The Coming Subprime Advertising Crisis

The subprime crisis of 2008 surprised a lot of people. But looking back, we are almost as mad at ourselves for not seeing it coming as we were at those who created the crisis. Media, specifically advertising, is about to go through a very similar period, and we are going to be just as angry looking back. In addition, unlike (perhaps) Wall Street, we are not too big to fail.

As you may recall, the subprime crisis was created by:

1. A market that rewarded the wrong things: namely, making housing loans even if the recipient had no hope of being paid back by the loanees, creating a flood of near-valueless assets.

2. Then, bundling near-valueless assets (the bad loans) and dressing them up to resell them as something of value to unknowing (or worse, complicit) financial institutions.

Sound familiar to anyone in media space? Let’s replace a few words and see if light bulbs go off.

1. We reward the creation of the wrong thing: namely, “impressions,” even if the consumer barely, or never, even sees them, creating a flood of near-valueless assets.



2. Then we bundle these near-valueless assets (so-called “impressions”) to resell them as something of value to the unknowing (or worse, complicit) networks, media buyers, marketers, and so forth.

The easy, common-sense reaction looking back on the subprime crisis is to look at the individual loans. Any ordinary person could have told you that individual X could never repay particular loan Y. But bundle tens of thousands of these loans, add some financial analysis jargon and...voila! Grade A assets that are being traded for billions.

Similarly, a layperson could tell you that an impression that cannot be seen has no value (besides being an oxymoron). Or that an impression that can be seen for one second has very little value. Or that a video advertisement that doesn’t have sound, or is on a page crowded with other content and fighting for attention, has little to no value.

Common sense can tell us that a vast majority of what is being defined as “assets” by our industry are near-valueless. BUT, bundle up a few billion of them, cloak it all in some “programmatic” or “data-consumer-profile-ROI” jargon, and voila! Grade A assets that are being traded for billions.

The problem is that right now a lot of people are making money off the system, so it will keep feeding itself and getting worse until the system breaks. What will the break look like? Some publishers will perfect delivering the bare minimum required to count for an “impression” -- because why do any more if they are all the same? Be ready for lots and lots of lists. And meanwhile, a number of quality publishers will look for alternatives to advertising, like subscriptions, and the effectiveness of those already-near-valueless impressions will rocket towards zero.

This problem is finally getting some attention. Last month, The Wall Street Journal’s article “A ‘Crisis’ In Online Ads: One Third Of Traffic Is Bogus” pointed out the fact that so many ad “impressions” are just completely fake and generated by bots. Around the same time, a marketing company put together this infographic with stats from ComScore and a handful of other industry number-crunchers, revealing that click-through rates have plummeted 97.5% since the late ‘90s.

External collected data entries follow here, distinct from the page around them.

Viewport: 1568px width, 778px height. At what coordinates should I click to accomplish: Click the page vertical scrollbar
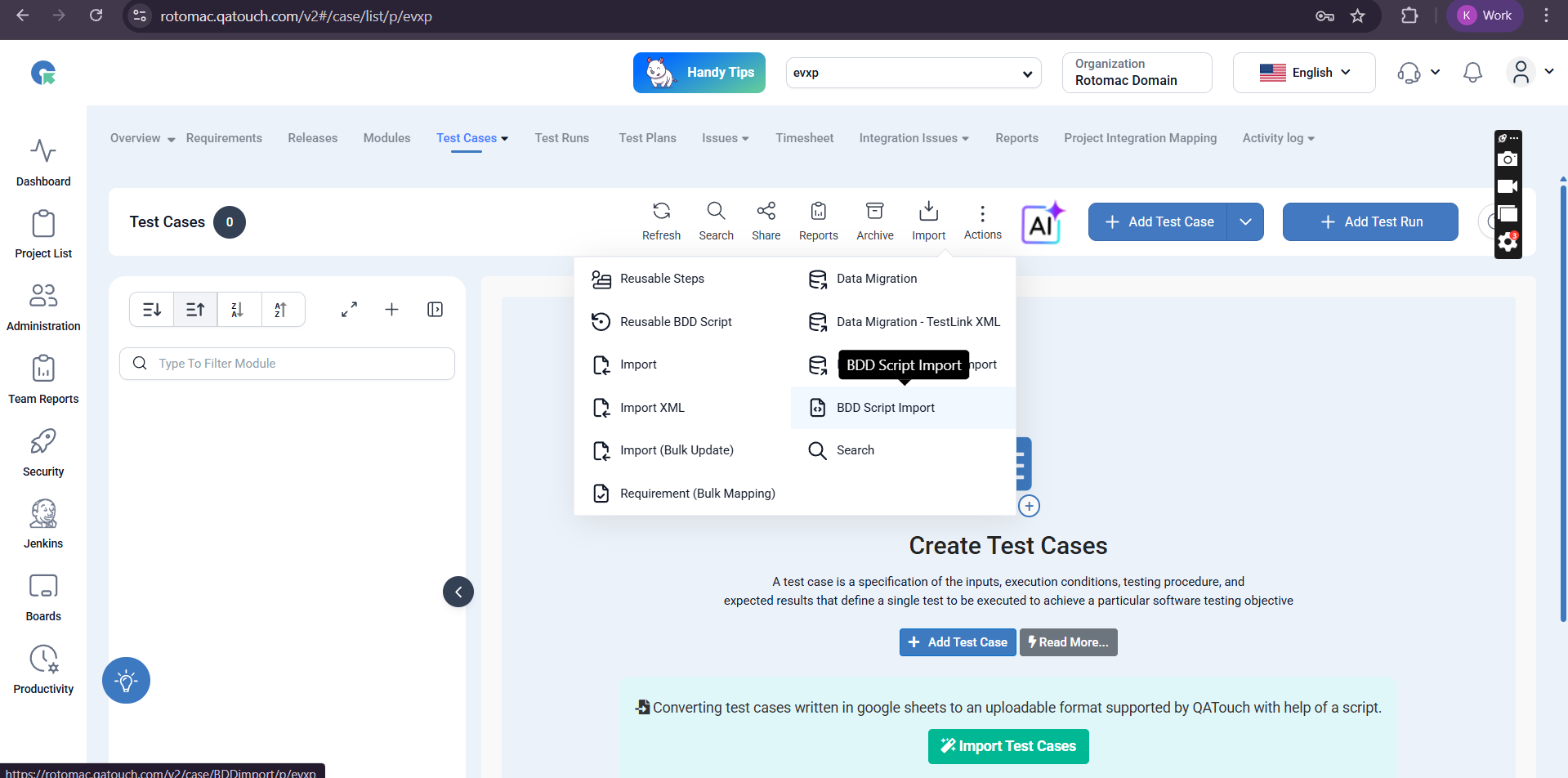click(x=1562, y=400)
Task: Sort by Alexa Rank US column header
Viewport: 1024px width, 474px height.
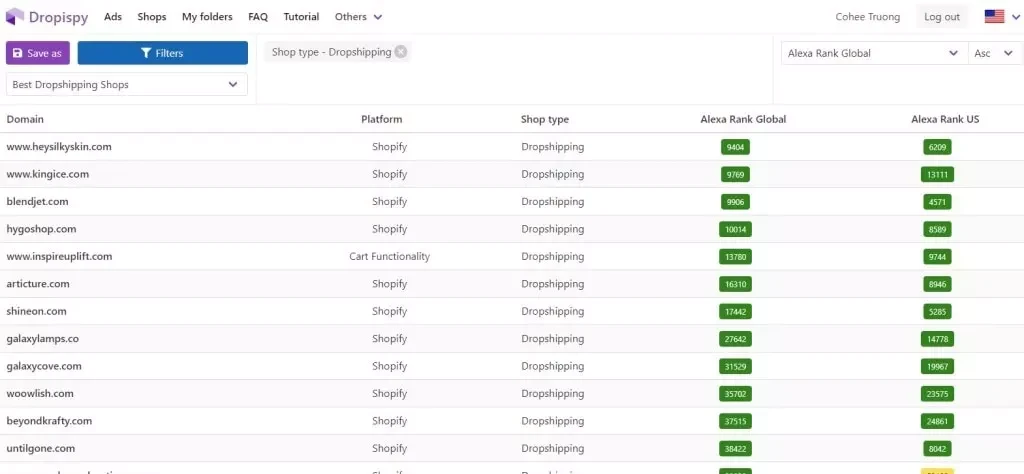Action: (x=945, y=119)
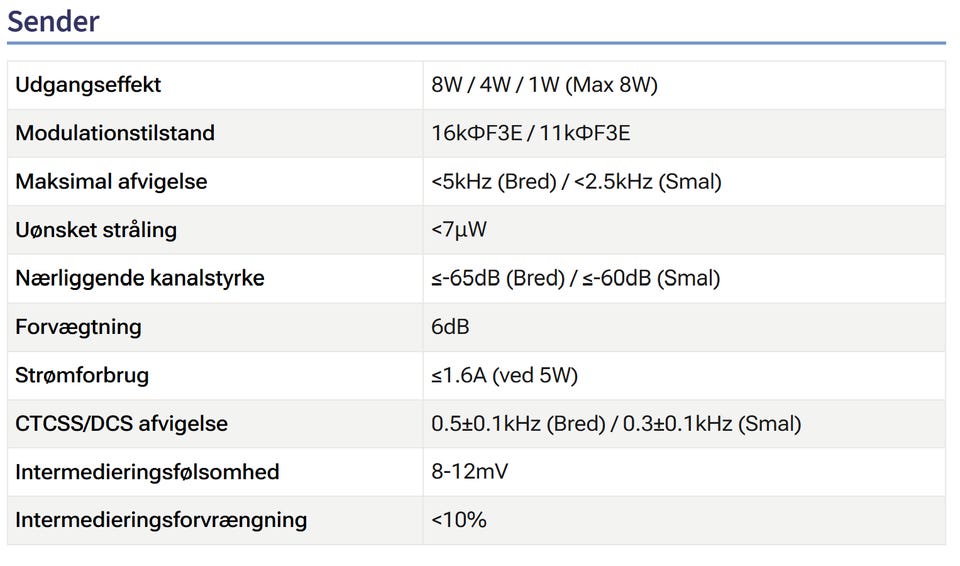Click the Nærliggende kanalstyrke label

point(140,278)
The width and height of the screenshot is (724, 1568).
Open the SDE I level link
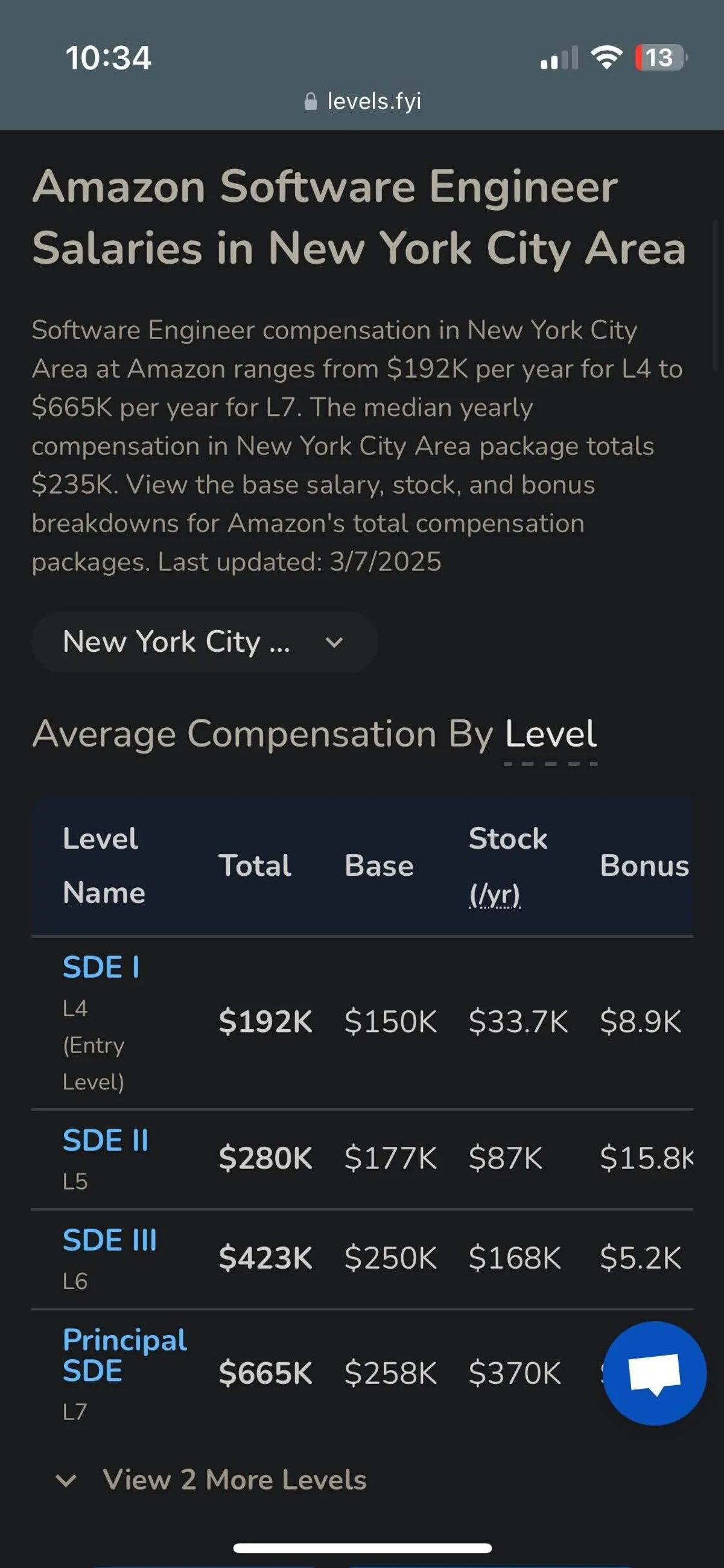coord(101,967)
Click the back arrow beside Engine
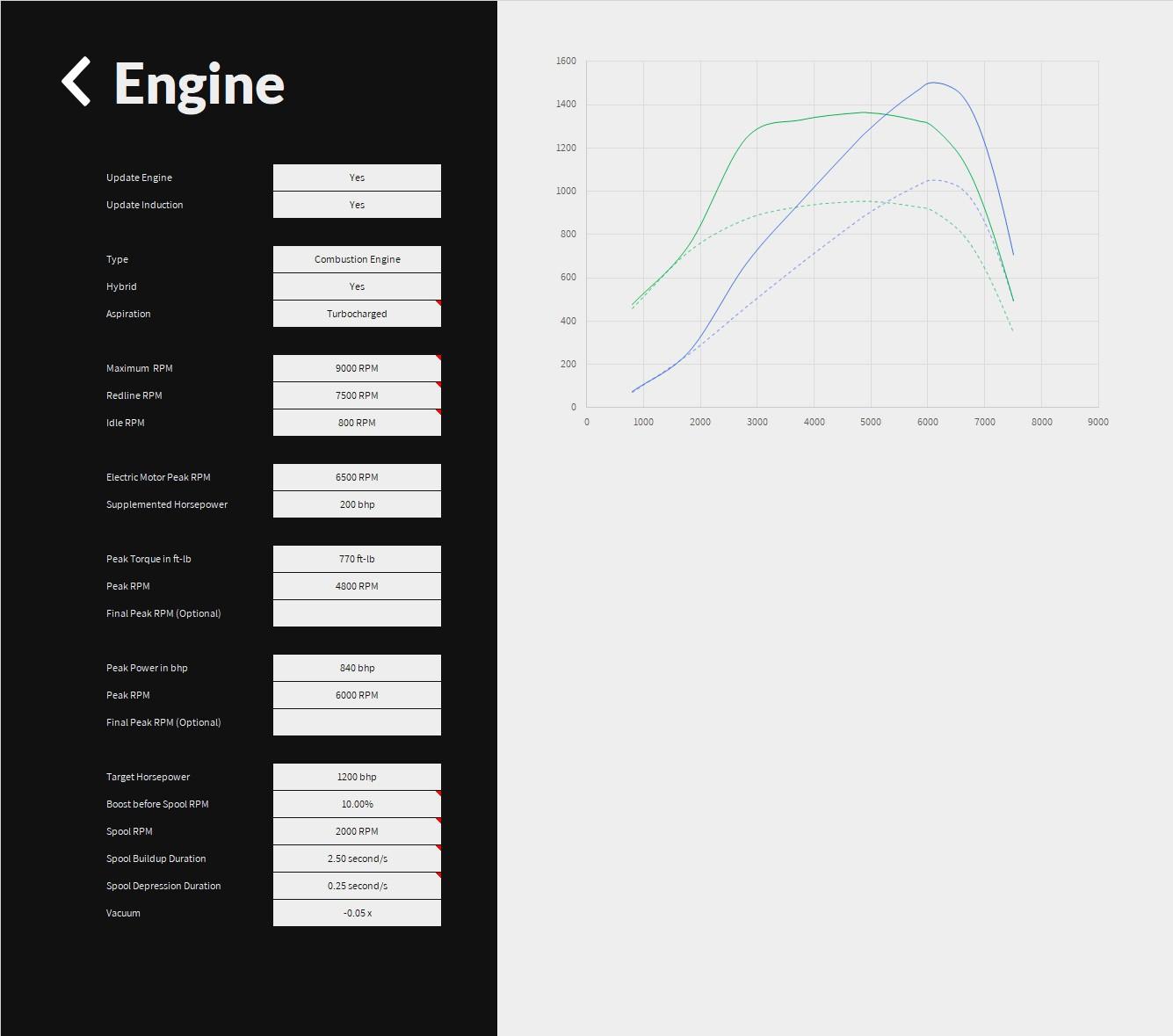Viewport: 1173px width, 1036px height. point(76,83)
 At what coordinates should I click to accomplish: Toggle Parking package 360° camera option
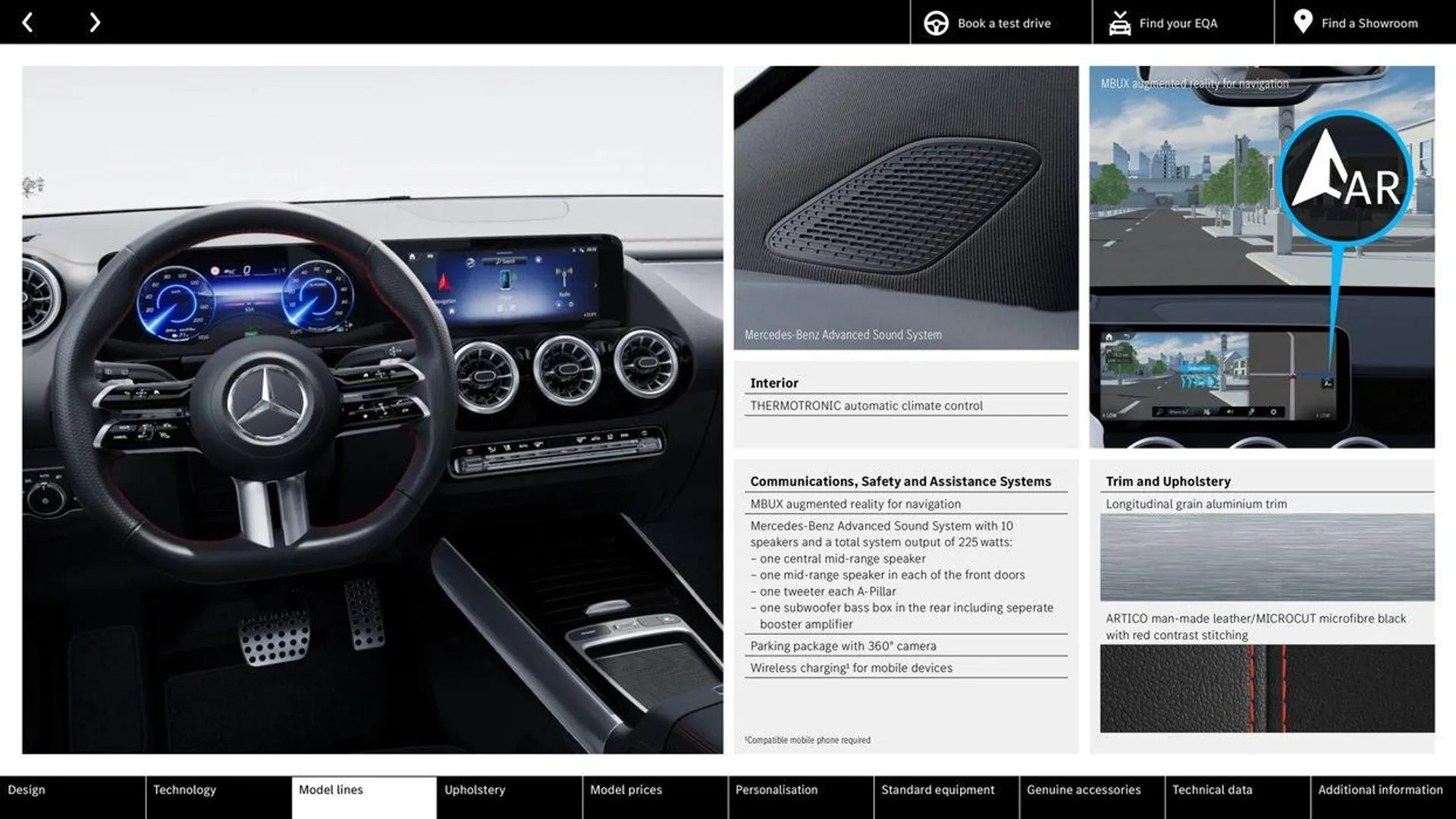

The use of ad blockers continues to grow 40% year-over-year. Online ad dollars are almost completely wasted.

But I don’t think we have the sense of urgency we need. And we need that because, unlike the financial services industry, advertising is not too big to fail. Millions of Americans have not placed their life savings in advertising. In fact, in part because online display ads are so terrible and so oversaturated, most ordinary people don’t particularly like advertising and wouldn’t care if it went away. And there are backups primed to take over, like subscription revenue.

I love advertising when it’s done well. Great TV commercials are cultural touchstones, and our industry has a fantastic legacy that I want very much to preserve. And thousands of companies rely on advertising to reach customers and turn a profit.

But we’re going to have to preserve our industry ourselves by making the right changes to focus on quality and preventing shady tactics so that advertising can thrive. We have to get ourselves out of the subprime advertising crisis.

Trust me, no one else is going to do it for us.

22 comments about "The Coming Subprime Advertising Crisis".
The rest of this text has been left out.